Collected data
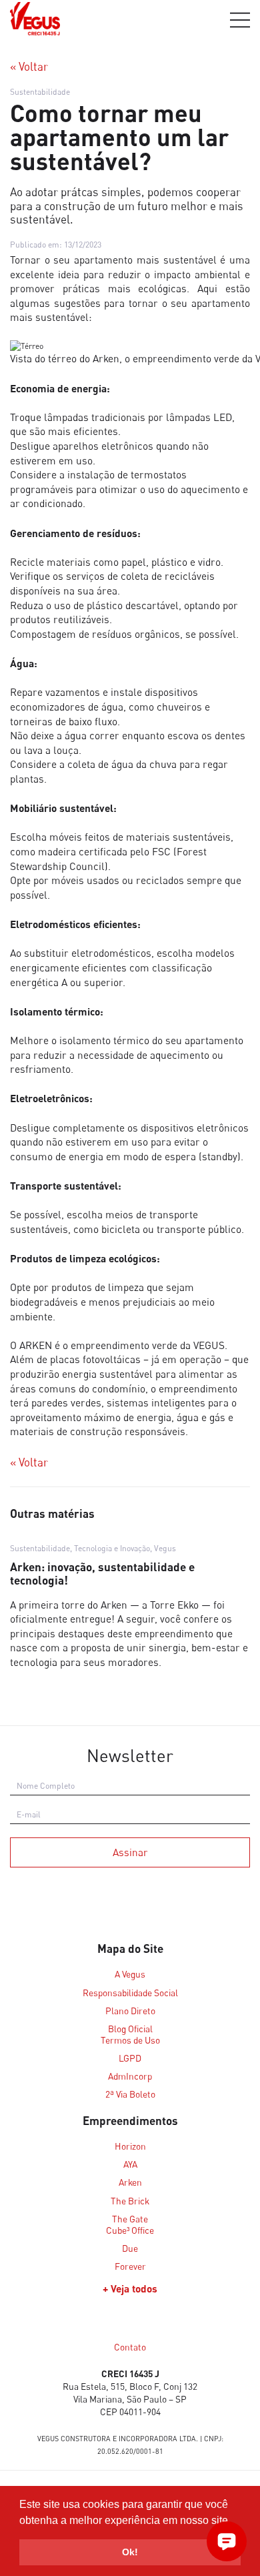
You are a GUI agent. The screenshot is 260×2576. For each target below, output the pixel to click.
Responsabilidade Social (130, 1993)
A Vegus (130, 1974)
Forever (130, 2266)
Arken (130, 2182)
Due (130, 2248)
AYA (130, 2164)
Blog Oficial (130, 2029)
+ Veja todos (130, 2288)
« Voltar (29, 66)
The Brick (130, 2201)
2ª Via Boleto (130, 2094)
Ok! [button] (130, 2552)
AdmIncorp (130, 2076)
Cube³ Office (130, 2230)
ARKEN (35, 1345)
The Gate (130, 2219)
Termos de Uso (130, 2040)
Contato (130, 2347)
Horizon (130, 2146)
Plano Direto (130, 2011)
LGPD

- EXERCISE BRIEF -
In the answer, give only the lines from the top of the data above through the line with "2ª Via Boleto (130, 2094)", reproduced exactly; no picture may appear.

- RESPONSE BOX -
You are a GUI agent. The screenshot is 260×2576. For each target below, output the pixel to click.
Responsabilidade Social (130, 1993)
A Vegus (130, 1974)
Forever (130, 2266)
Arken (130, 2182)
Due (130, 2248)
AYA (130, 2164)
Blog Oficial (130, 2029)
+ Veja todos (130, 2288)
« Voltar (29, 66)
The Brick (130, 2201)
2ª Via Boleto (130, 2094)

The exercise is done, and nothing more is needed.